The compute instruction represents the execution of a portion of the application algorithm within the PE's local memory. It is modeled in the performance model as a simple time delay. The compute instruction contains one operand specifying an algorithm step or corresponding computation time. The length of the time delay is equal to the time required for the target PE to perform the respective algorithm step. The time-delay value depends both on the type of PE and on the operations contained in that step of the algorithm. The time values can be obtained a variety of ways depending on the case. For COTS PEs, reliable time measurements for common processing functions, such as FFT, or vector multiply can often be obtained from data books and other published sources. Benchmark measurements of actual or typical algorithm segments can also be taken from an ISA simulation model or physical PE for a COTS processor when reliable measurements for the required operations cannot otherwise be obtained. For custom PE's that have not been constructed, either quick estimates based on intrinsic operation counts and the projected PE operation rate can be made or benchmarks can be taken from ISA simulation models. Upon completion of a computation delay interval, the computation agent interprets the next sequential instruction in the software application program. Because this is a performance model, no application computations are actually performed in the model.

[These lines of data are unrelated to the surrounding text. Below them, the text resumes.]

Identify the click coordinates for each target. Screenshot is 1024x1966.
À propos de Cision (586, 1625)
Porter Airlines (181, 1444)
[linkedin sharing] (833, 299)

The send instruction represents an inter-PE data transfer. It contains three operands: the local and destination queue numbers, and the data amount. Other operands, such as priority may be modeled. When the computation agent encounters a send instruction, the computation agent directs the local communication agent to transfer data from a local memory queue to a queue in another PE. If the communication agent can accept the command immediately, the computation agent continues sequencing to the next instruction in the software application program. Otherwise, the computation agent blocks execution until the communication agent resumes. Many systems feature a command queue for the communication agent that can be modeled to minimize such blocking. No data is actually transferred in a performance model. The model describes only the effects of transferring data, such as port allocation for the amount of time required to send the specified data amount and memory allocation amount for storing the equivalent data.

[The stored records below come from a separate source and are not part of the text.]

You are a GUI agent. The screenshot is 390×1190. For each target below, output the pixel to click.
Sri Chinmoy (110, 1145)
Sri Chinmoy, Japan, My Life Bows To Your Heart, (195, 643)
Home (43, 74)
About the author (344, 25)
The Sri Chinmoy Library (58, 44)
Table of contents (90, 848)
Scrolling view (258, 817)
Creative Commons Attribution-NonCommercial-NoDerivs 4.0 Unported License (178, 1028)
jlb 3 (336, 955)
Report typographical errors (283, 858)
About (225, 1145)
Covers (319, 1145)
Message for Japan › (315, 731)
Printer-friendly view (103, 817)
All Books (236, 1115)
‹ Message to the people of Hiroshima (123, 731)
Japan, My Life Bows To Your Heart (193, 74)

The receive instruction represents the consumption of transferred data. It has two operands: queue number and data amount. If the sufficient amount of data had arrived in the specified queue prior to encountering a receive command, then the computation agent decrements the specified queue by the specified receive amount. Then it continues to sequence to the next instruction in the software application program. Otherwise, the computation agent blocks until sufficient data in the specified queue arrives.

Switch Element

The SEs are multiple port entities that route data packets or messages from one port to another port. When connected to other SEs via links to form a network, the SEs provide a means to transfer data from one PE to any other PE or ME within the processing system. For a network-performance model, no data is actually transferred over the links. However, a link's bandwidth is allocated for the appropriate duration of a data transfer to account for the movement of data over the given link. Various switching schemes may be modeled, such as common-bus, circuit-switched, packet-switched, or store-and-forward. Each scheme exhibits unique behavior under contention for common network links by competing PE nodes. The effects of such contentions are especially critical to the successful design of real-time, high-throughput, signal processors for many applications. An SE can be modeled as a set of processes handling the activity at each of the ports, as shown in figure 7.

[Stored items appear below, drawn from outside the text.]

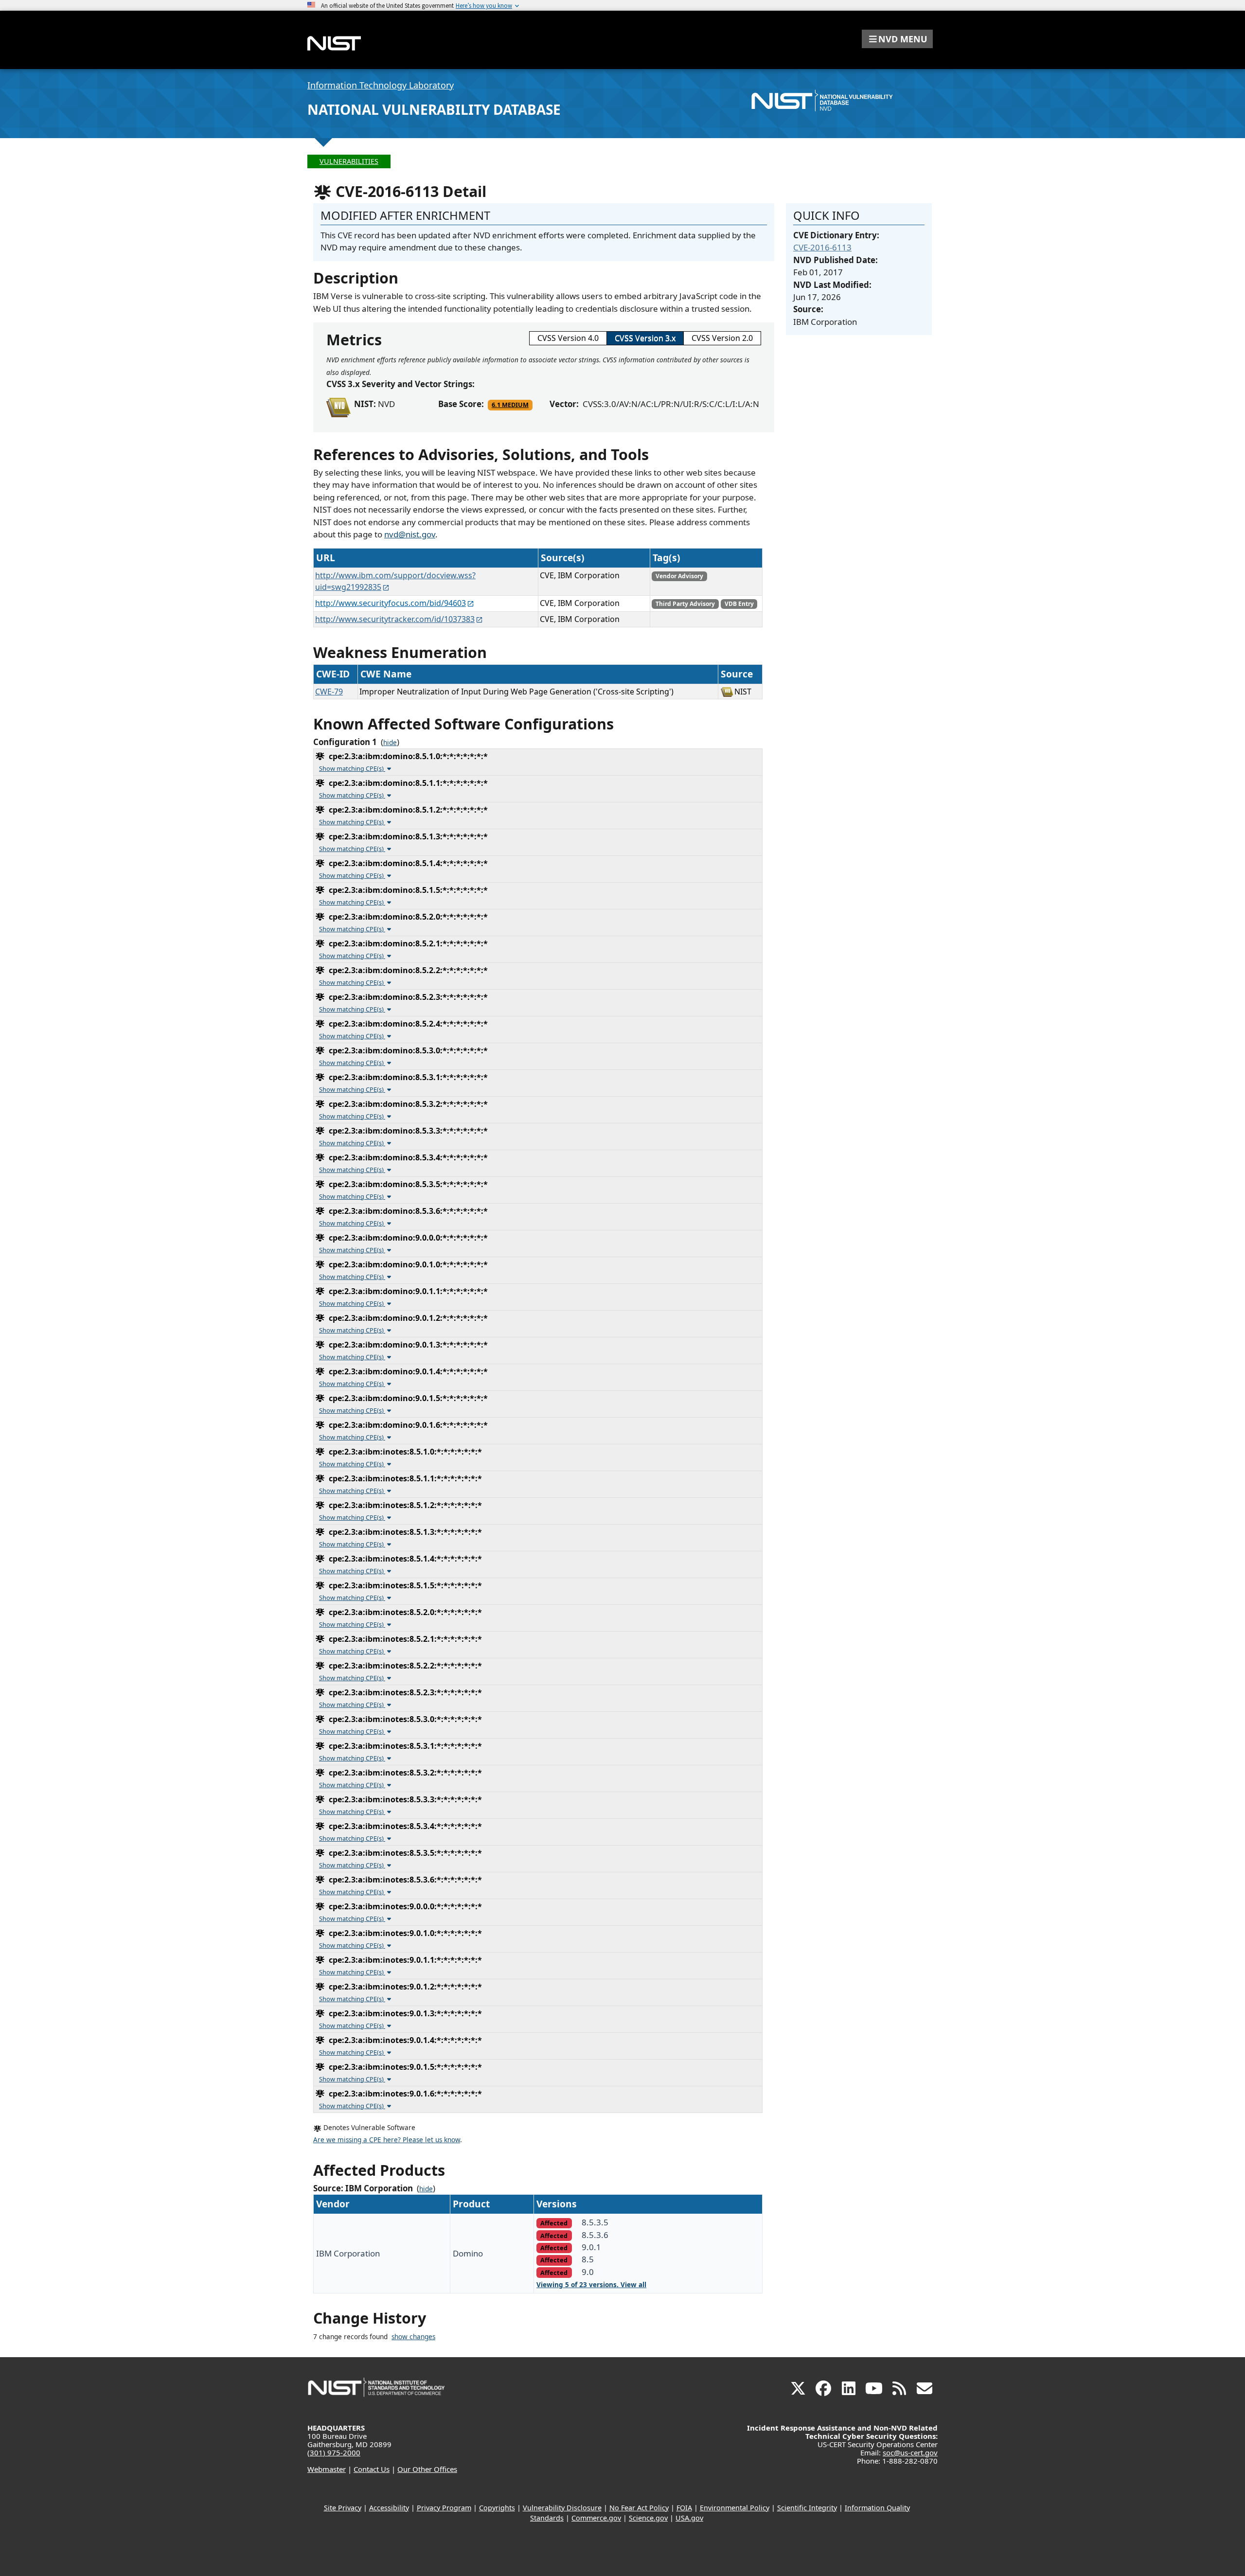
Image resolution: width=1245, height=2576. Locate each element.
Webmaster (326, 2469)
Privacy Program (444, 2507)
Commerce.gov (596, 2518)
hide (390, 742)
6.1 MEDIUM (510, 404)
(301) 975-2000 (333, 2452)
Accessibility (389, 2507)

Figure 7 - Switch Element Model for Crossbar.

Shared Memory Element

The ME represents a common data storage resource accessible by PEs over the network. Its model and role are similar to that of the local memory of a PE.

Modeling Issues and Techniques

The PMS paradigm described above can be implemented with VHDL in various ways. We advocate a direct approach where the network topology is described directly in terms of a VHDL structural description. Because the physical structure of digital systems typically consists of a hierarchy of modules, boards, chassis, and racks, we pattern the structural hierarchy after the physical hierarchy. The PEs, SEs, and MEs become the leaf-level components of the structural description. The signal links of the structural models interconnect the leaf-level components to each other.

Because the abstract network-level paradigm transfers only symbolic tokens representing data messages instead of actual data values, a token composite type must be defined. The signals and component ports are declared to be of type token.

The use of a common token definition is critical for the re-use and interoperability of abstract models from diverse sources such as libraries and other project groups. Honeywell Technology Center has proposed a token type convention for performance modeling [10], as shown below.

	TYPE utoken IS
	 RECORD
	  destination   : name_type;
	  source        : name_type;
	  t_type        : token_type;
	  size          : data_size;
	  value         : INTEGER;
	  id            : uGIDType;
	  start_time    : TIME;
	  priority      : INTEGER;
	  state         : State_type;
	  protocol      : Protocol_Type;
	  collisions    : INTEGER;
	  retries       : INTEGER;
	  route         : INTEGER;
	  param_int     : INTEGER;
	 END_RECORD
The behaviors of the network components are modeled in procedural VHDL in accordance with the paradigm described in section 5. Because the duration of modeled events is on the order of thousands of clock cycles, the models should be asynchronous, event-driven models, as opposed to synchronous clock-driven models. This minimizes the number of events to be executed by the VHDL simulator and avoids the inefficiency of evaluating many clock events for which no meaningful system event occurs.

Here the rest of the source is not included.